Growing up in Israel, so many times did I come across so charming people that when push comes to shove align themselves behind the racist statehood of the state. Many celebration of love and coexistence are conditional upon unconditional acceptance of the premise of a Jewish state. It is tribalism that prevents people to see that national self determination does not require a Jewish state. Joel Kovel set us all, as humans, a challenge of justice and love. To find a path to tribal mentality is sure to be torturous. The book is written in such a spirit intending to start the ball rolling towards a peaceful revolution that will replace the Jewish state with a single state which will enshrine equality and liberty of all its citizens as its main goal.
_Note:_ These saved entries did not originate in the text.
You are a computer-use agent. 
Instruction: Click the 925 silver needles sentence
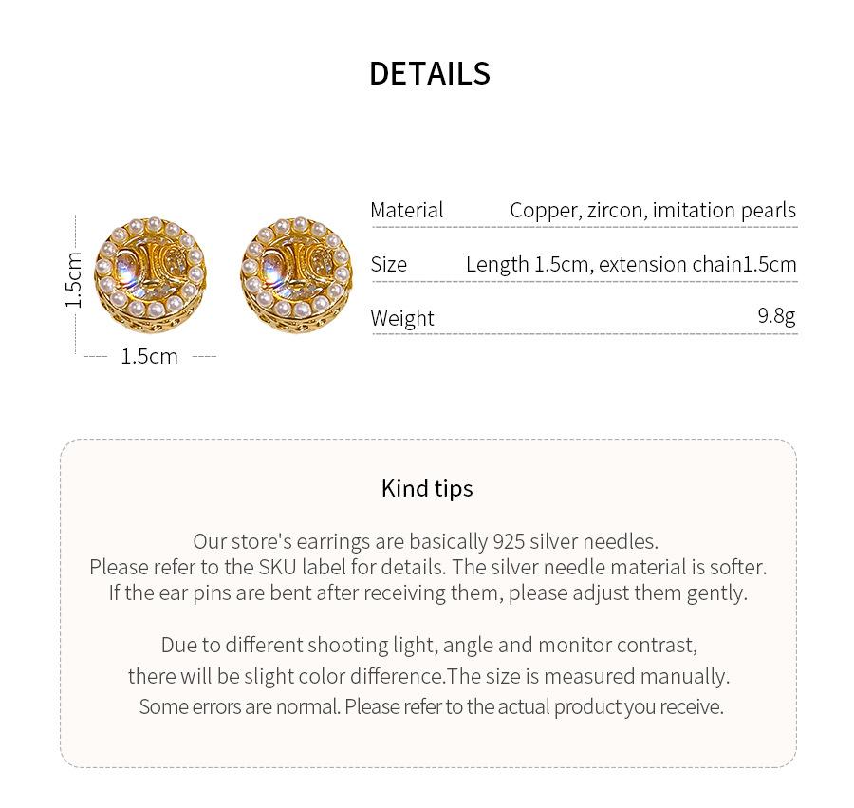(x=426, y=541)
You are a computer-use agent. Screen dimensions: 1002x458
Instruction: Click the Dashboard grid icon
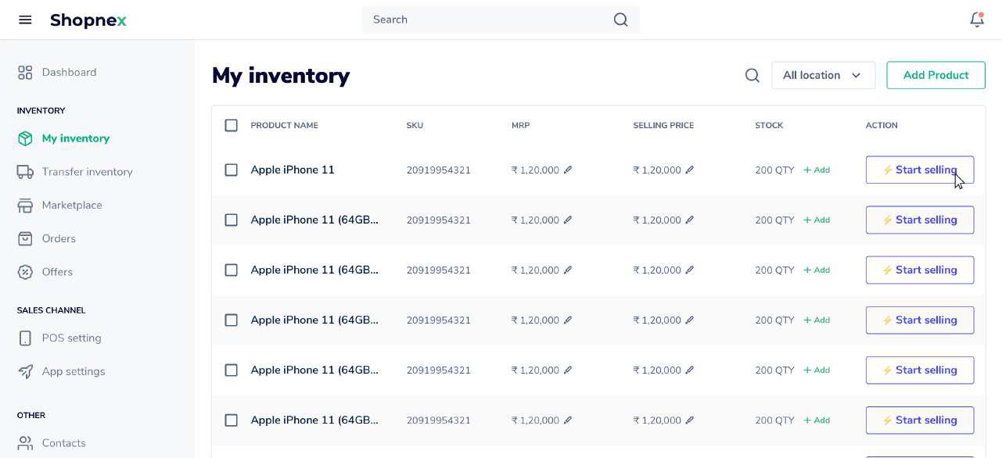[x=25, y=72]
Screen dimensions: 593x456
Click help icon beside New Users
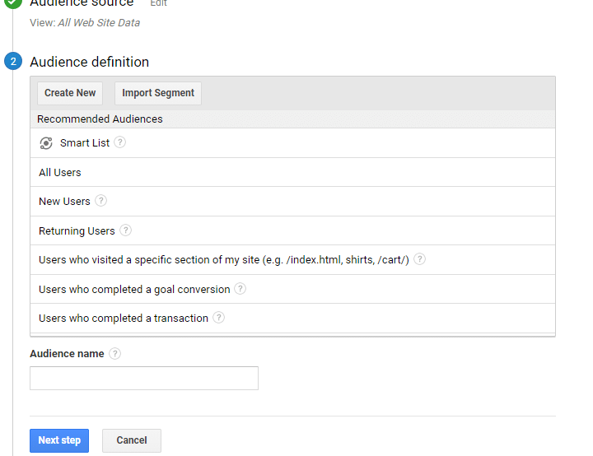(100, 201)
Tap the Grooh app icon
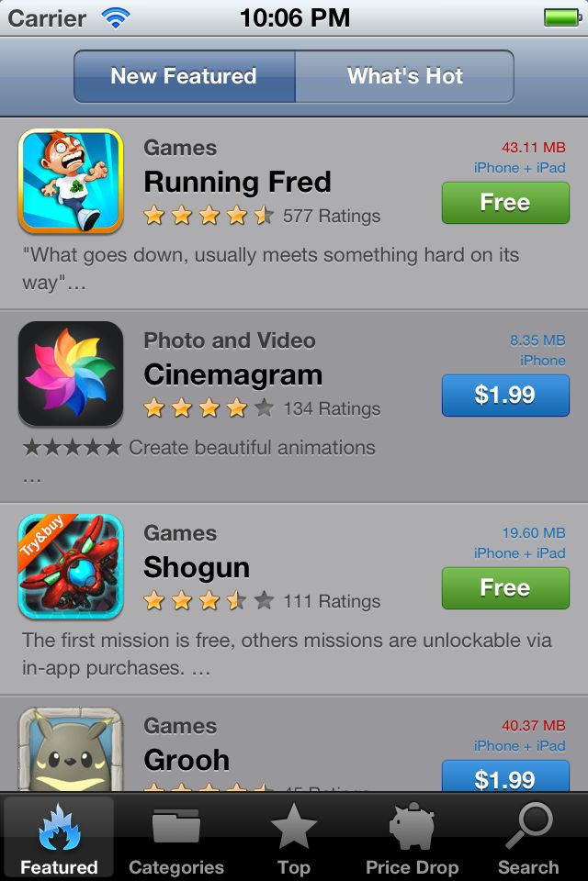Viewport: 588px width, 881px height. pos(71,749)
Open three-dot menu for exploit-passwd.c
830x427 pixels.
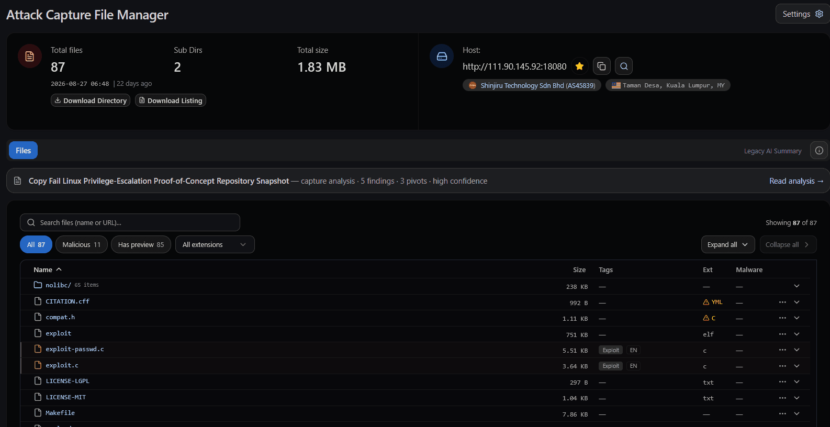coord(782,350)
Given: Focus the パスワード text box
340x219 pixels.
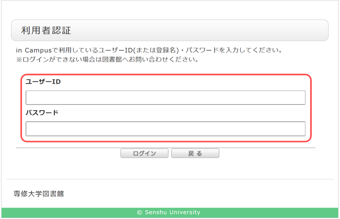Looking at the screenshot, I should (165, 129).
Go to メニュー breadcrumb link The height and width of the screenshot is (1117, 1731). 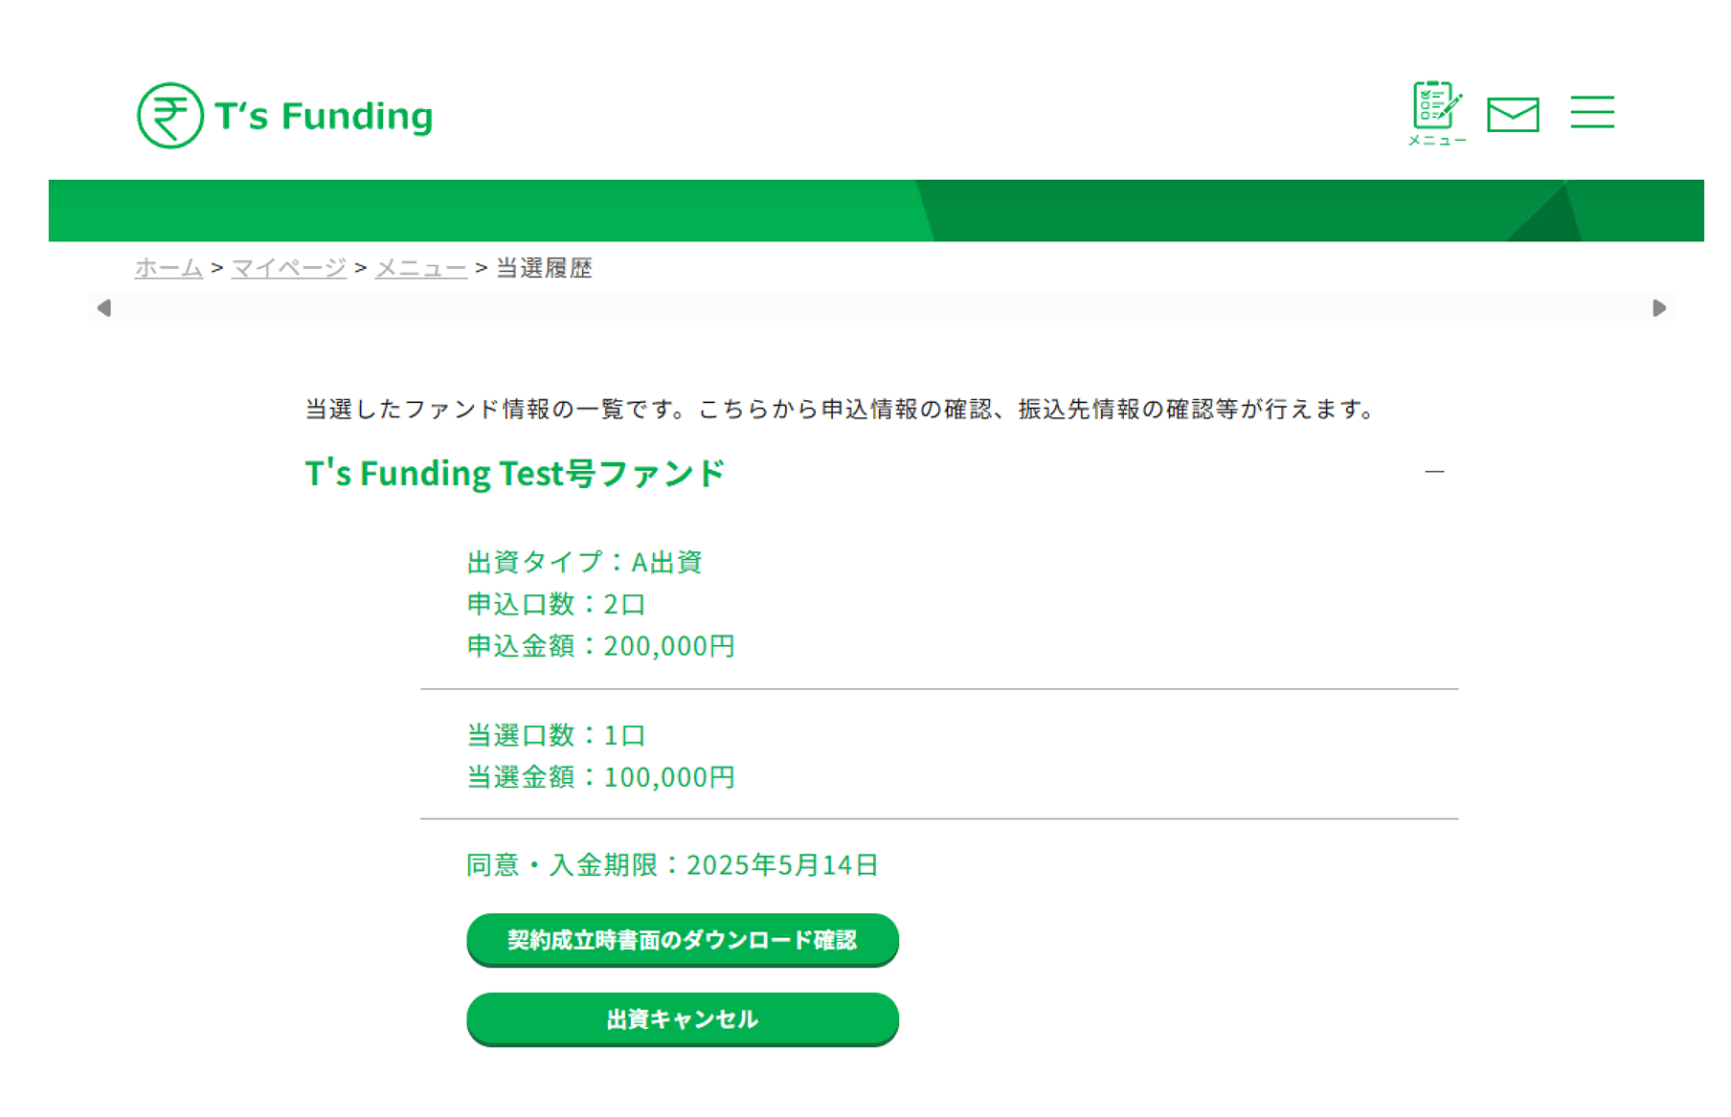click(420, 268)
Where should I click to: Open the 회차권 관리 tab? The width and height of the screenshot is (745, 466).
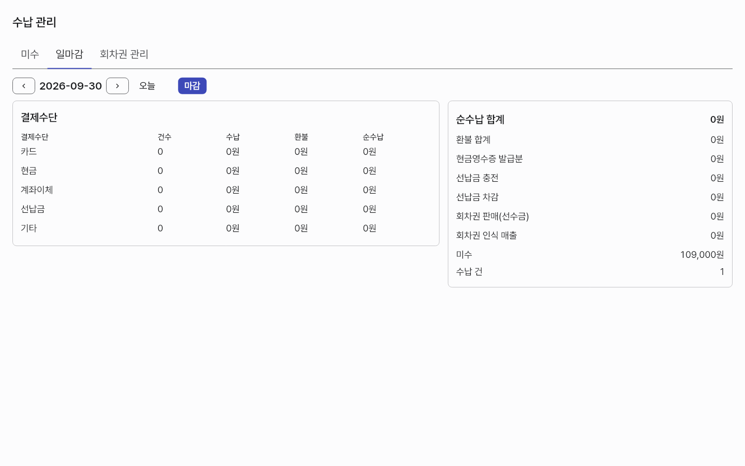coord(124,54)
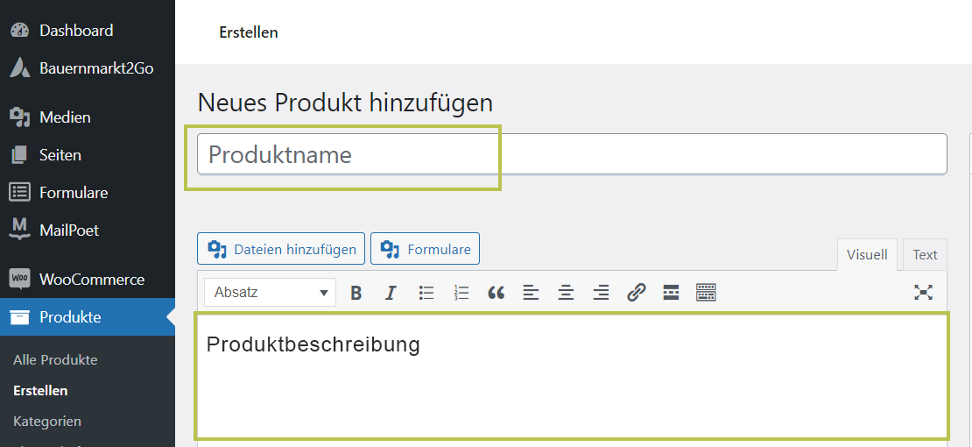The height and width of the screenshot is (447, 972).
Task: Apply blockquote formatting
Action: click(x=496, y=293)
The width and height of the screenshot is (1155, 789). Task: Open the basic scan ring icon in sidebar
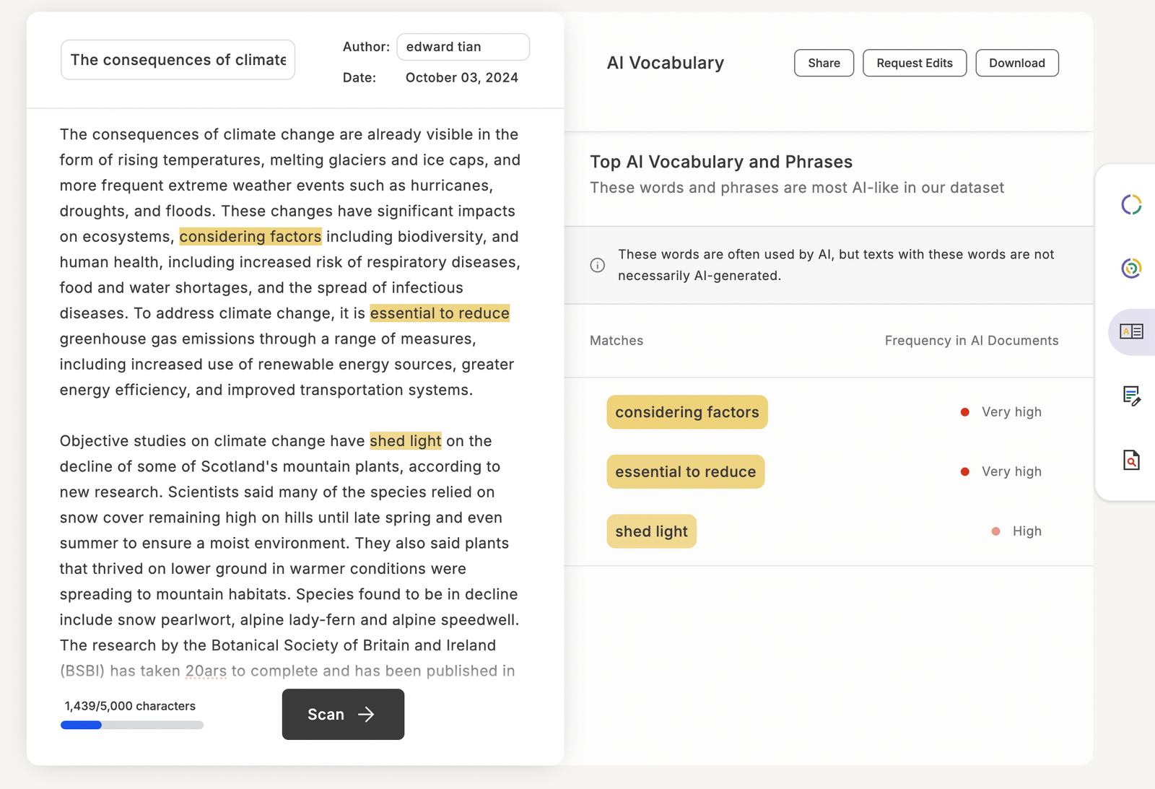(1131, 205)
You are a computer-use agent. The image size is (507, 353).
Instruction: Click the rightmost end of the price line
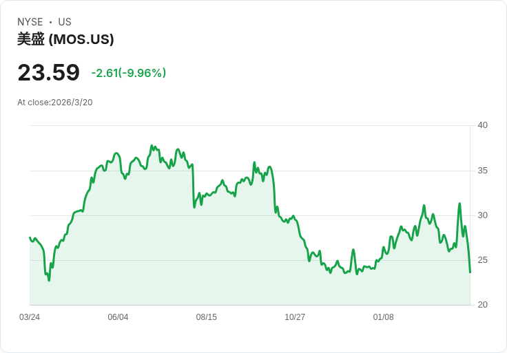[x=470, y=272]
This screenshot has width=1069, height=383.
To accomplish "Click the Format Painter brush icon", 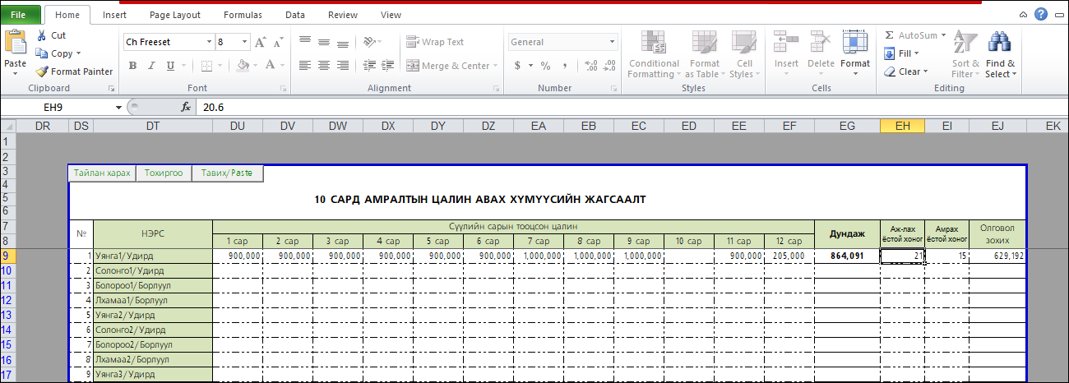I will [x=42, y=72].
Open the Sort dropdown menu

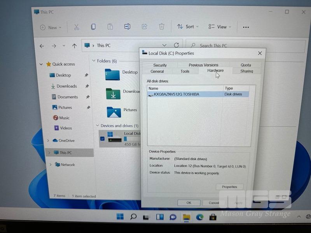(188, 27)
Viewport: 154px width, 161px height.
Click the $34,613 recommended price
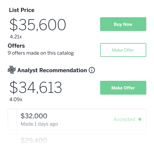tap(36, 87)
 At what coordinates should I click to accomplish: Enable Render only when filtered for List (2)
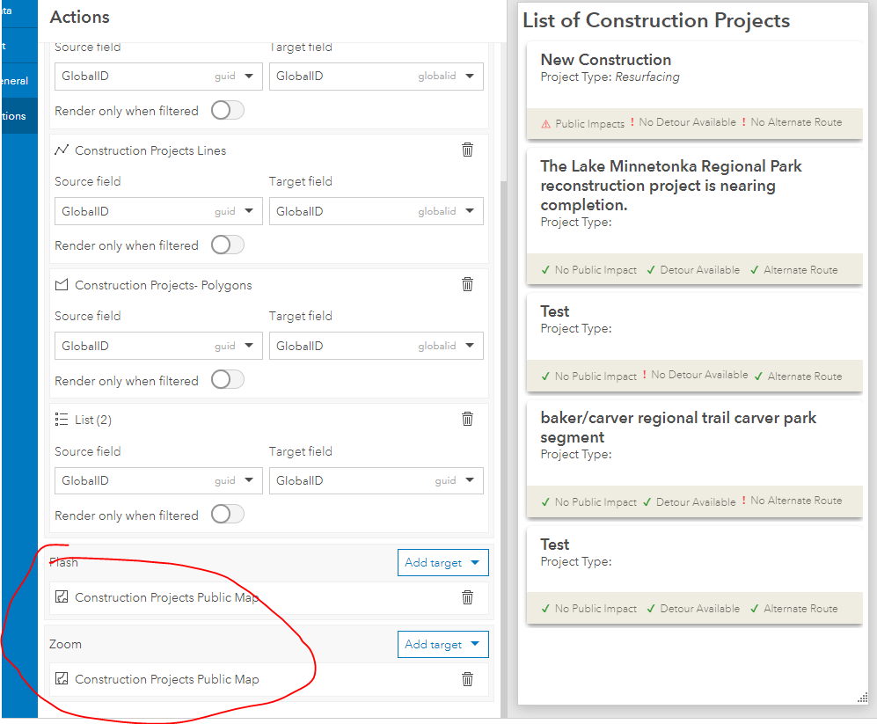coord(226,516)
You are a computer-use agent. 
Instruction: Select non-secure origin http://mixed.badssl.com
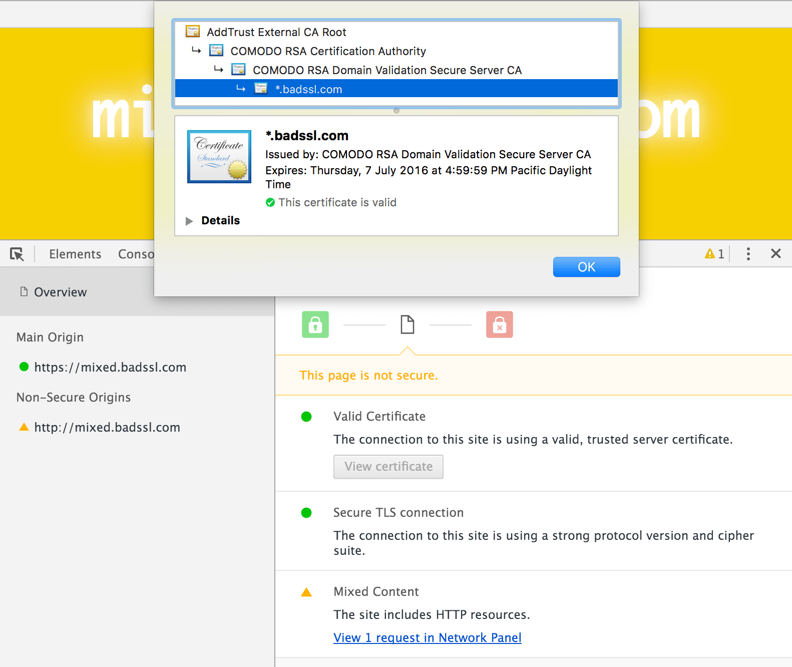(107, 427)
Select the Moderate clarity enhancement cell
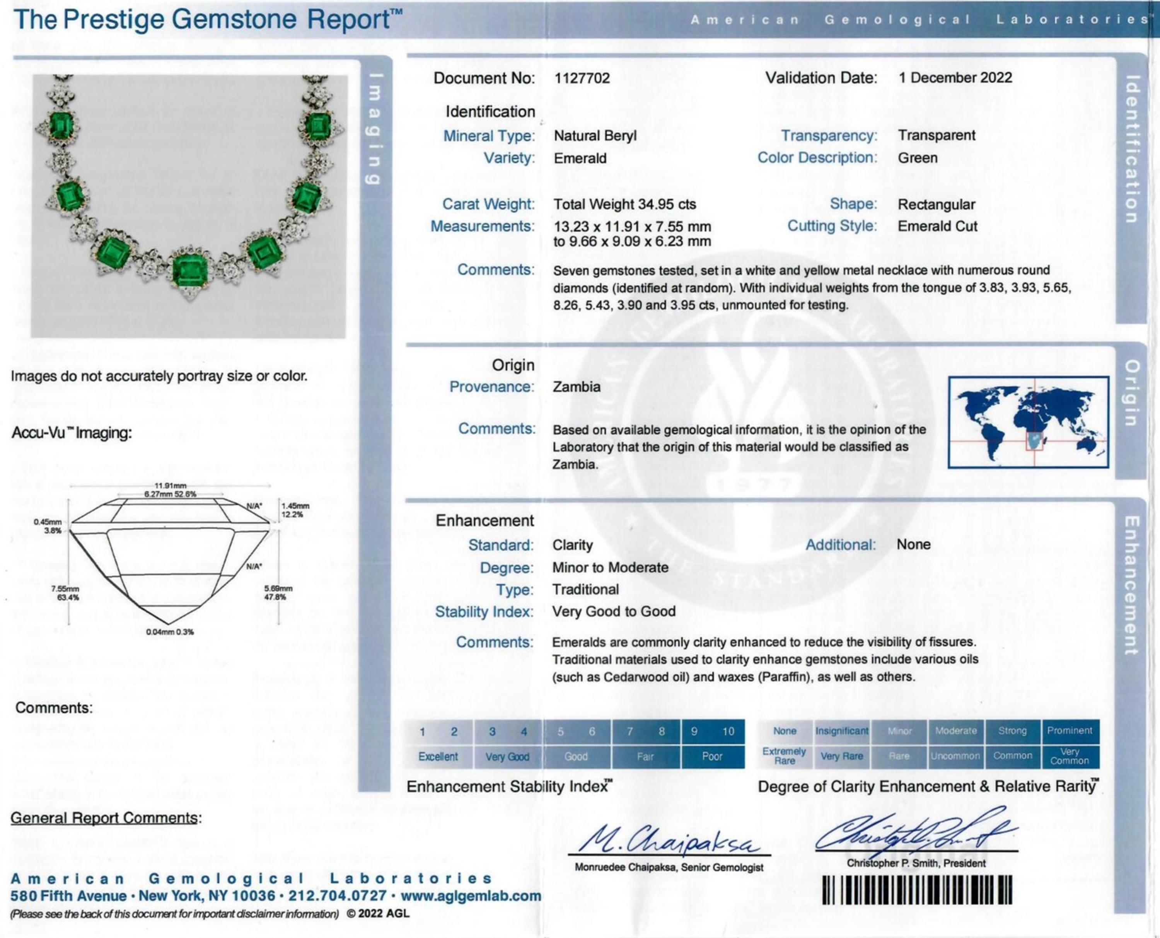Screen dimensions: 1160x938 [956, 731]
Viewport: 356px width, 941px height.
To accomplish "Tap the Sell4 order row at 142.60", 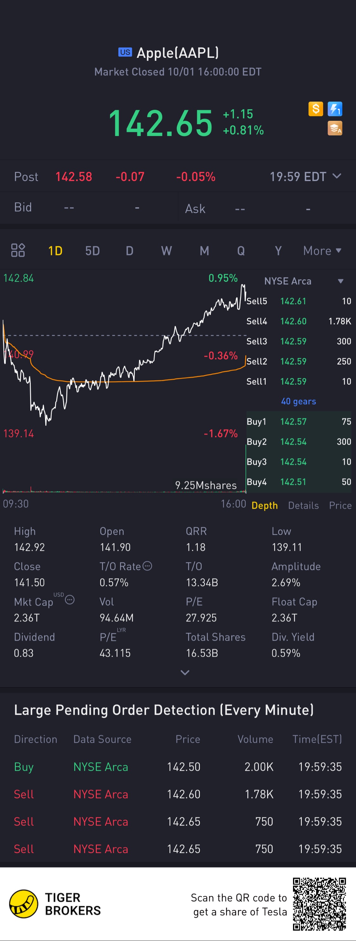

A state that will not cause our ethical reflection drop dead upon hearing the word ‘Holocaust’. We must start not only to utter but to shout with conviction, as humans, that Israel has no moral right to preserve the premise of its statehood that has been inflicting so much misery. Kovel demonstrates just how urgent it is to generate new thinking about the idle and disastrous chatter ‘two states solution’ of and the ‘peace process’ which is based on it.
Oren Ben-Dor was born in Haifa and grew up in Nahariya, Israel. He lived there until the age of 25. He teaches legal and political philosophy at the School of Law University of Southampton. His books Constitutional Limits and the Public Sphere (2000) and Thinking About Law: In Silence with Heidegger (2007) are published by Hart Publishing, Oxford.